Requirement 1.
In the fMRI article below, how many individuals did the Nature Communications study draw on?
Requirement 2.
Decide whether each statement agrees with the fMRI article below, answering yes or no and quoting the article's deciding words: (a) The preprint discussed was posted to bioRxiv. (b) The Aperture Neuro commentary treats large-scale population datasets and small-N mechanistic studies as competing approaches. (c) In the Nature Communications study, activation, volume, and behavior provided largely overlapping information about sex.
Requirement 3.
Pick up the fMRI article below after its final sentence and write the next part.

Passage provided.
———

The problem with most fMRI research isn't that the findings are wrong. It's that they're underpowered to be right — and the field has known this for years without doing much about it.
A preprint posted to bioRxiv this week puts a sharper point on that problem. The paper examines what its authors call "the hidden landscape of missed effects" in human functional neuroimaging — the systematic pattern by which small studies fail to detect real signals, then get published anyway, then fail to replicate. The full text wasn't extractable from the preprint server, so I'll be careful about specifics. But the framing alone is worth sitting with: the replication failures aren't random noise. They have a structure.
The Sample Size Problem Has a Name Now
Neuroimaging research has a long-documented tendency toward small samples. Scan time is expensive, participant recruitment is hard, and the field developed its statistical conventions in an era when fifty subjects felt like a lot. The result is a literature full of studies with effect sizes that look impressive but confidence intervals wide enough to drive a truck through.
This is not a new observation. What's newer is the accumulating evidence that the problem is worse than even skeptics assumed — and that it interacts badly with the field's publication incentives. Small studies that find effects get published. Small studies that don't find effects often don't. The published literature therefore systematically overstates effect sizes, which means replication studies — often better-powered — find smaller effects or none at all, and get framed as failures rather than corrections.
A commentary published in Aperture Neuro in late April makes a related point from the publishing side: current models "often privilege scale over depth, reinforcing biases that undervalue investigator-led research." The authors argue that large-scale population datasets and small-N mechanistic studies aren't competing approaches — they answer different questions. But journals haven't built review criteria that reflect that distinction, so both types of work get evaluated by the same metrics, and both end up distorted.
What Good Neuroimaging Actually Looks Like
The contrast case is instructive. A study published this week in Nature Communications examined sex differences in brain function using over 700 hours of fMRI data across 978 individuals — a sample size that's genuinely unusual for this kind of work. The findings are interesting (sex differences in task activation are widespread but largely task-specific and of small to moderate effect size), but what's more interesting methodologically is what that sample size allows: the researchers could actually test whether their findings held up across different tasks, different brain measures, and different analytical approaches. They found that machine learning could classify sex from brain activation, volume, or behavior — but that these three data types provided largely independent information. That's the kind of nuanced, cross-validated finding that small studies structurally cannot produce.

———

Information supplied.
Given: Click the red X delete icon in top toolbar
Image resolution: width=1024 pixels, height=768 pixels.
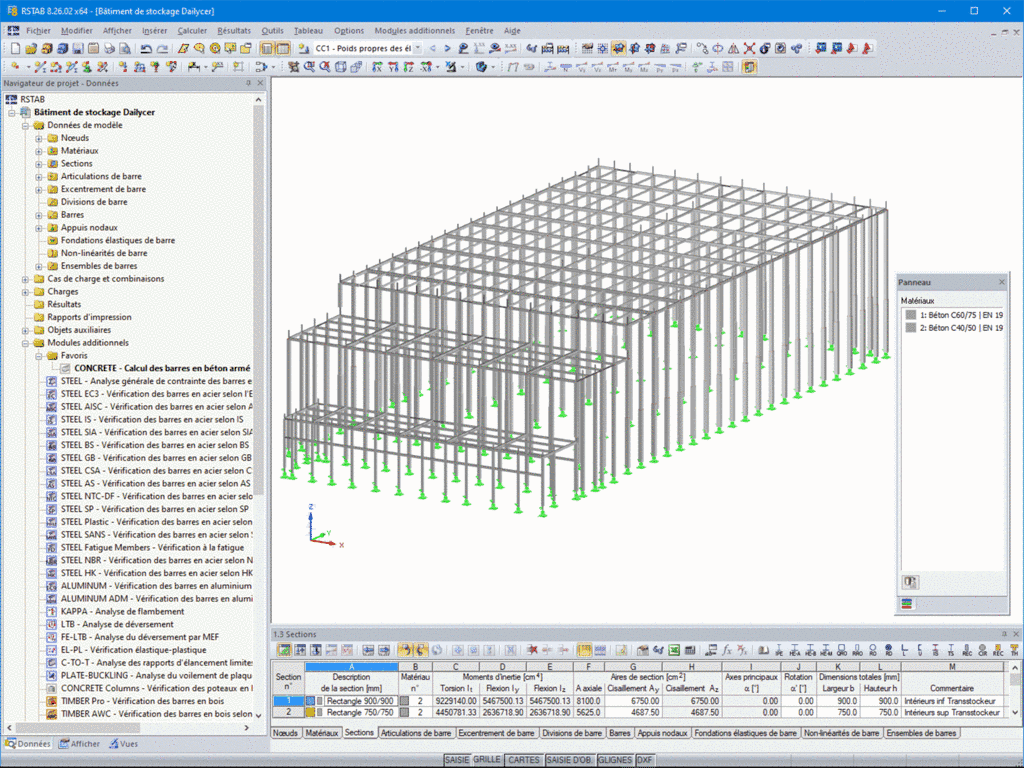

———

Expected output 1.
978 individuals.

Expected output 2.
(a) Yes: "A preprint posted to bioRxiv this week"
(b) No: "aren't competing approaches — they answer different questions"
(c) No: "these three data types provided largely independent information"

Expected output 3.
The study was funded through the intramural research program of the National Institute of Mental Health and drew on Human Connectome Project data — which is part of the point. The large, well-powered neuroimaging studies tend to be the ones backed by major infrastructure investments. Most labs don't have that.
The Meta-Science Moment: Effect Sizes Are the Story
The replication crisis in neuroimaging isn't primarily a story about fraud or sloppy methods (though both exist). It's a story about what happens when a field's statistical practices are calibrated for the resources available rather than the precision required.
John Ioannidis made this argument broadly about biomedical research in his 2005 PLOS Medicine paper — still one of the most downloaded papers in scientific history, and still largely unresolved twenty years later. Neuroimaging is a particularly clean case study because the effect sizes are often genuinely small, the measurements are noisy by nature, and the analytical flexibility (which brain regions to examine, which contrasts to run, which participants to exclude) is enormous. Each of those factors independently inflates false-positive rates. Together, they compound.
The Aperture Neuro commentary's proposed fix — reforming peer review criteria to reward transparency, reproducible workflows, and methodological rigor rather than just sample scale — is the right direction. Whether journals actually move that way is a different question. The incentives that created the problem haven't changed.
Bottom Line: The bioRxiv preprint on missed effects in neuroimaging is worth watching as it moves toward peer review — it's attempting to quantify a problem the field has mostly described qualitatively. The more immediate takeaway is that the studies worth trusting look like the Nature Communications sex-differences paper: large samples, multiple validation approaches, explicit effect size reporting, and conclusions that don't outrun the data. Most published fMRI research doesn't look like that. Until the publishing ecosystem rewards the ones that do, the replication failures will keep coming.